Clinically vulnerable people
Does this matter? It is certainly the case that the individual risk of severe acute COVID has been dramatically reduced by vaccines and previous infections. Protection from severe disease lasts much longer than protection from infection, and thankfully the peaks of hospitalisations and deaths are nothing like the pre-vaccine era. Nevertheless, unlike seasonal influenza, COVID comprises the underlying cause on ~60-70% certificated deaths where COVID is a causal factor, even now in 2024. Almost three thousand deaths have already been registered in 2024 to the 1st March.
However, individual risks are not uniform. They are millions of clinically vulnerable people in the UK, including 100,000s who don’t respond well to vaccines. This latter group is more likely to both become infected and suffer severe disease, making it impossible for them to “live with” the virus as things stand. Such health inequality is unethical and unacceptable in a country with supposedly advanced health and social care.
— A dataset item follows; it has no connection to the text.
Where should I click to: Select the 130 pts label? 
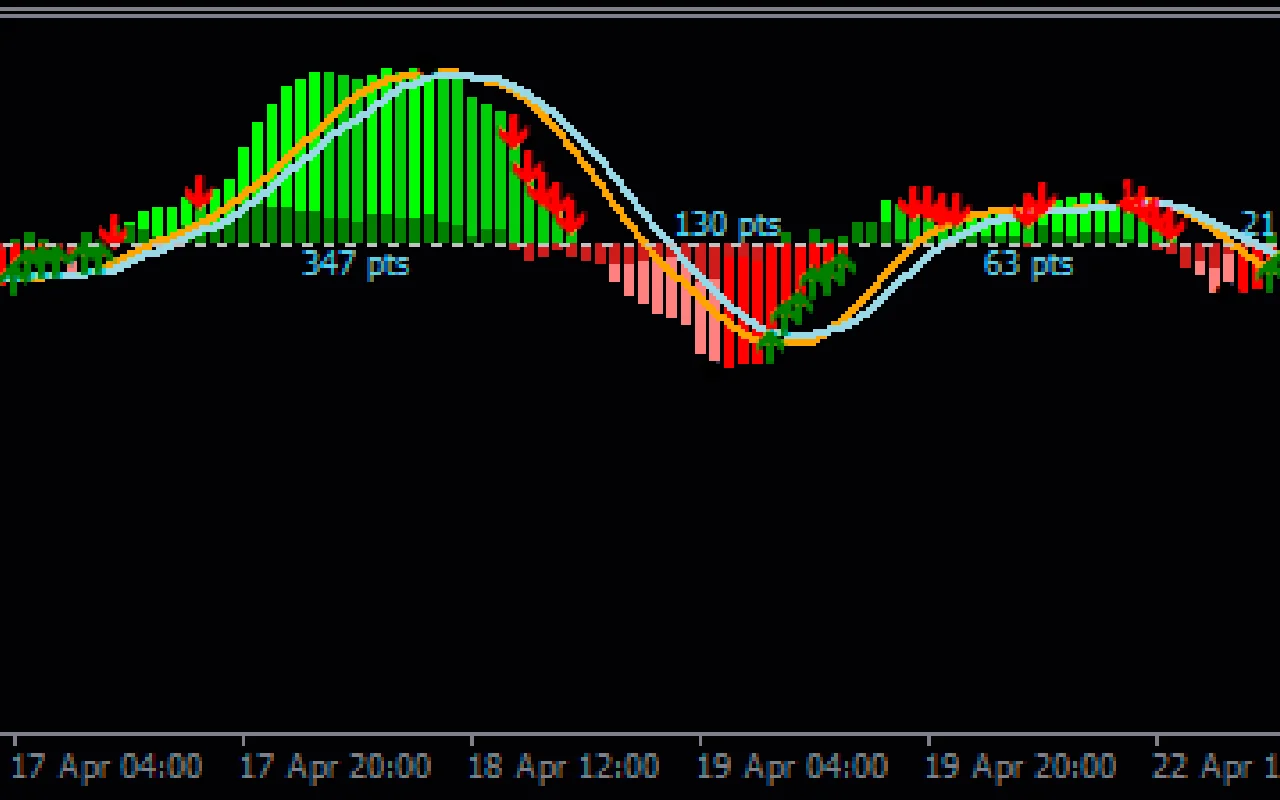(727, 224)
Long COVID and other longer term impacts of the virus
Apart from acute illness, Long COVID and other post-acute sequelae continue to affect millions across the country, affecting all ages including children. Post-viral syndromes are not new, but they have historically been neglected, as ME/CFS sufferers know. Long COVID shares some common features with other post-viral conditions, but is also distinct. Moreover, the sheer scale of the problem is unprecedented.
Other longer term impact also continue, including cardiovascular, neurological, and metabolic problems (e.g., type 1 diabetes). Again, whilst overlaps with other infections can occur, prevalence makes this a major issue. Critically, vaccination (not infection) seems the only way of reducing such harms, and new therapies are desperately needed.
Simple and effective mitigations
We can slow the virus down by forcing it to run on the outside lane and into a stiff headwind. If we can build on the bedrock of vaccination by reducing airborne transmission of SARS-CoV2, both illness and its evolution will reduce. This does NOT involve harsh restrictions or lockdowns. We possess the technology to make indoor environments much more resilient to airborne transmission (of all airborne viruses!), but the level of such investment in the UK is poor. This feels insane given the forthcoming Class Act trial extols the benefits of HEPA filtration for school absences, whilst a recent report from the Royal Academy of Engineering estimated that benefits from improved ventilation could exceed costs by up to £174Bn over sixty years.
Simple physics and other overwhelming evidence support use of FFP2/3 masks for both protection and source control (particularly important in health care settings), further limiting transmission. Restoring at least wastewater surveillance, personal LFD testing, and supported isolation will improve awareness, and further reduce exposure of vulnerable people.
Mitigations will help, but improved next generation vaccines provide real hope of eventually catching up with or overtaking SARS-CoV2. Sadly, the present UK vaccine-led strategy entirely lacks comprehensive vaccination, which is both counterintuitive and contrasts starkly with countries like the USA. The lack of a preschool COVID vaccination programme remains bewildering, both to reduce the acute and long-term harms in kids, and to ensure a long-term reliable level of population immunity.
Mitigations and providing reasonable adjustments may not be politically popular, but ethically we must recognise that a considerable proportion of the population lacks a fair opportunity to genuinely live with SARS-CoV2. Mitigations like clean indoor air will further help them and protect us - from Coronavirus, flu, colds and the next airborne pandemic.